Bitcoin at $94,000 Is Just the Beginning: What’s Next for Ethereum in 2026?

At the beginning of 2026, the crypto market has somehow come alive, and it is noticeable. Bitcoin is holding steady above 94 thousand dollars, and Ethereum has already crossed 3300, which hints at a possible bullish surge. The main signal here is the double bottom pattern, which is visible on the daily chart. I think this is a classic for a trend reversal, although not everything always works out perfectly.
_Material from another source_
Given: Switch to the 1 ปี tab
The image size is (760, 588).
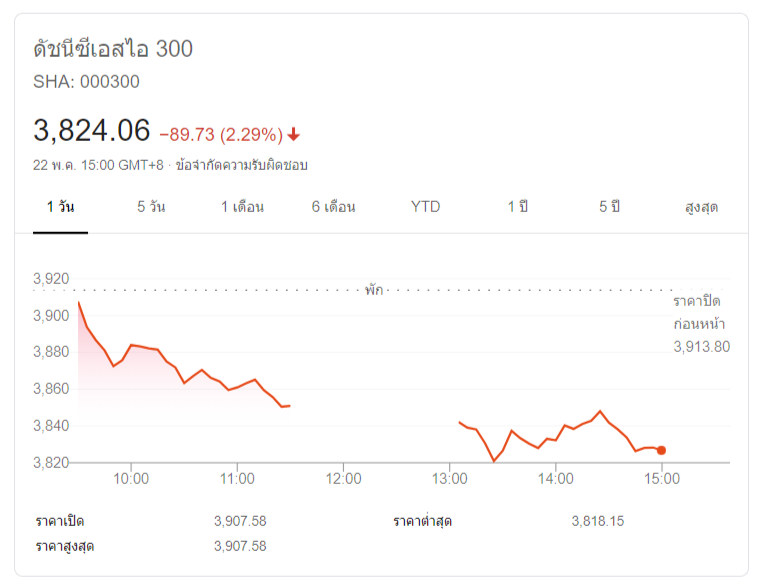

This pattern has been forming since last year. Support levels have withstood pressure from sellers several times, and this indicates that the buyers there are strong. If the formation is completed, the target could be around 3900 dollars. Not just a bounce, but an exit from a long decline, as it seems to me.

But there is also an obstacle, the 200-day EMA. Experts say that Ethereum needs to consolidate above it for everything to be confirmed. Since November of last year, it has tried to break through twice, but it didn’t work out, and new sales followed. A breakout of this line could end the bearish cycle and launch a real recovery. This is the part that seems key, but I’m not sure how quickly everything will move.

To understand the picture more fully, let’s look at the fresh news around Ethereum. Investments in spot ETH-ETFs grew by 15 percent in a week; large funds are increasing their positions, waiting for records like Bitcoin’s. They are also discussing the Pectra 2 network update, tests are almost finished, and this should reduce fees on the second level and attract more DeFi projects as early as the first quarter. The share of staking is at a maximum, coins are leaving exchanges, which, with demand, can create a shortage. And today, US inflation data came in lower than expected, which is boosting risky assets like crypto.

In general, Ethereum is at an important stage, the trend may continue. If it overcomes the 200-EMA, then 3900 will not be the limit, but just a step toward greater heights this year. Although, of course, everything could go differently—this is the market.

This article provides information and is not financial advice or a recommendation to invest.